§ **WHAT THIS TASK INVOLVES**
Copy every entry below verbatim, except for images.

§ **DATA TO USE**
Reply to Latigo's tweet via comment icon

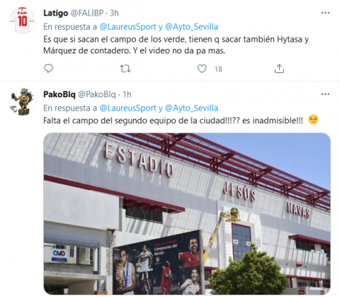[x=48, y=68]
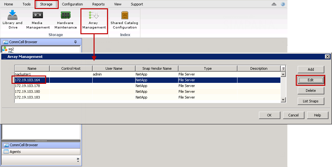This screenshot has height=167, width=332.
Task: Pin the CommCell Browser panel
Action: coord(76,42)
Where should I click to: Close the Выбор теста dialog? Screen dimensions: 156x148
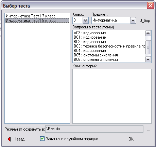click(150, 6)
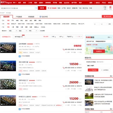Switch to the 户型搜索 tab
The height and width of the screenshot is (113, 113).
pos(19,17)

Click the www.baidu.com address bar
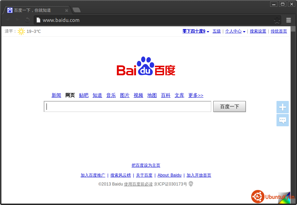(x=154, y=20)
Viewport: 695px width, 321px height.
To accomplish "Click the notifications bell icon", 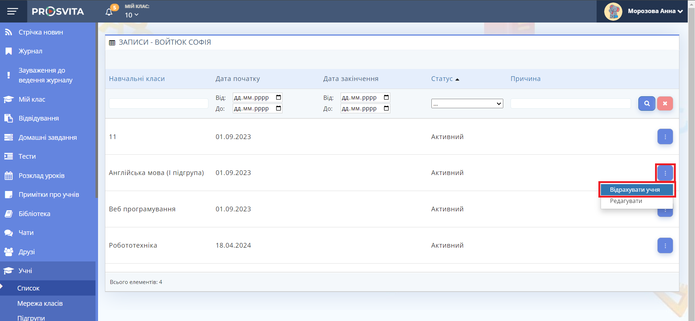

§ **ANSWER**
Reply to Latigo's tweet via comment icon

[x=48, y=68]
This screenshot has height=167, width=332.
Task: Pin the CommCell Browser panel
Action: coord(76,42)
Where should I click to: Close the Выбор теста dialog? Screen dimensions: 156x148
click(150, 6)
Switch to the 户型搜索 tab
The height and width of the screenshot is (113, 113).
pos(19,17)

Click the www.baidu.com address bar
(x=154, y=20)
Viewport: 695px width, 321px height.
To accomplish "Click the notifications bell icon", 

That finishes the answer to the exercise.